— Exercise details —
Reproduce the lines that start with the one containing "Viewport: 1365px width, 767px height." and continue through the one containing "will click(438, 129).", including both.

====== Materials provided ======

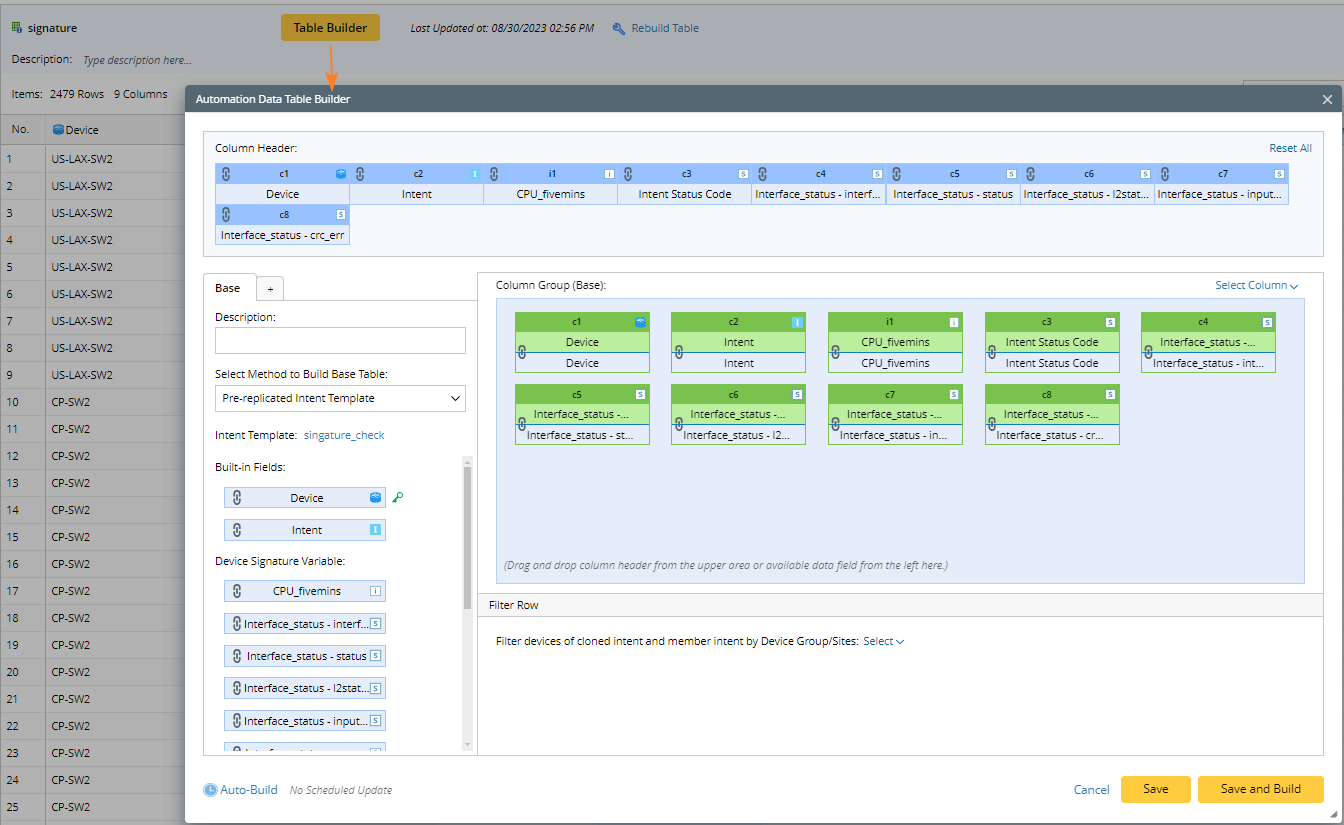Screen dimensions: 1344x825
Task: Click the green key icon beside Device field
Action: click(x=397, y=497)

======
====== Materials provided ======

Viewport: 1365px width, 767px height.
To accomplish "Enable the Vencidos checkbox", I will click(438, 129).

======
====== Materials provided ======

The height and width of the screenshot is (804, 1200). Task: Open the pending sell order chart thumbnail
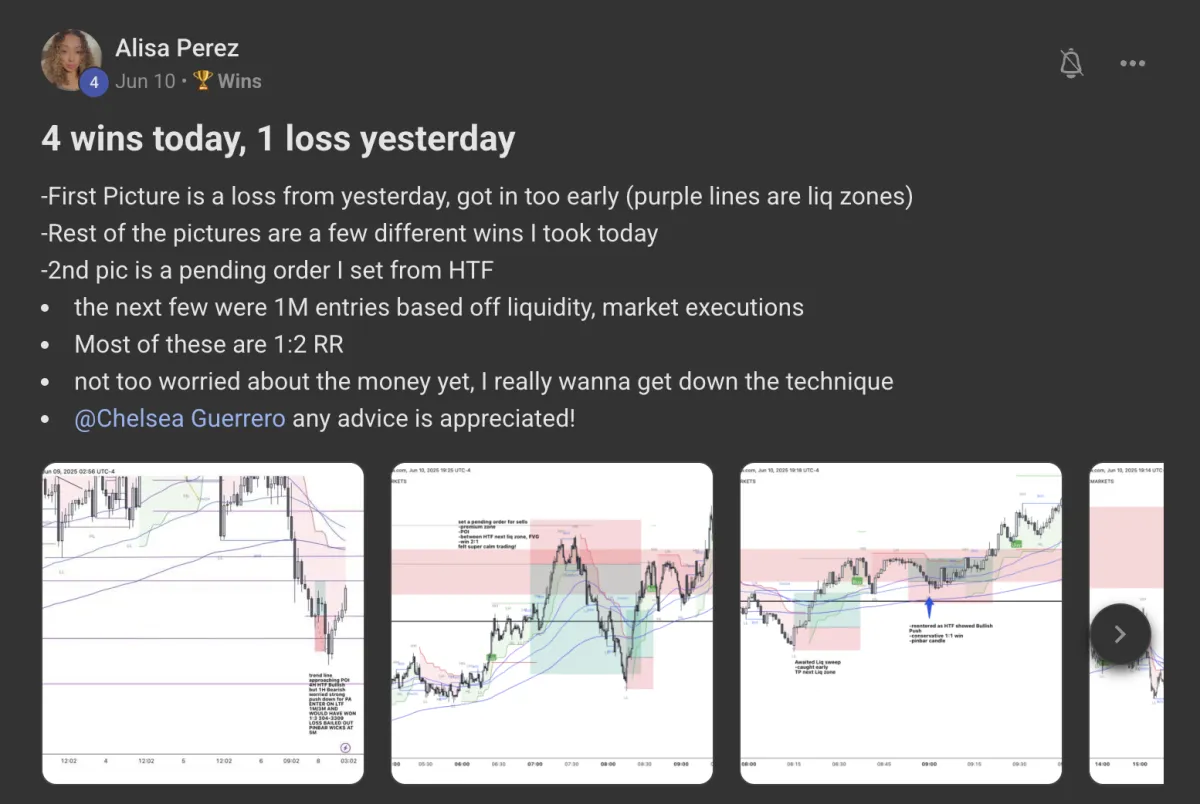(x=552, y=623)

======

— Solution to the problem —
Viewport: 1365px width, 767px height.
To accomplish "Enable the Vencidos checkbox", I will click(438, 129).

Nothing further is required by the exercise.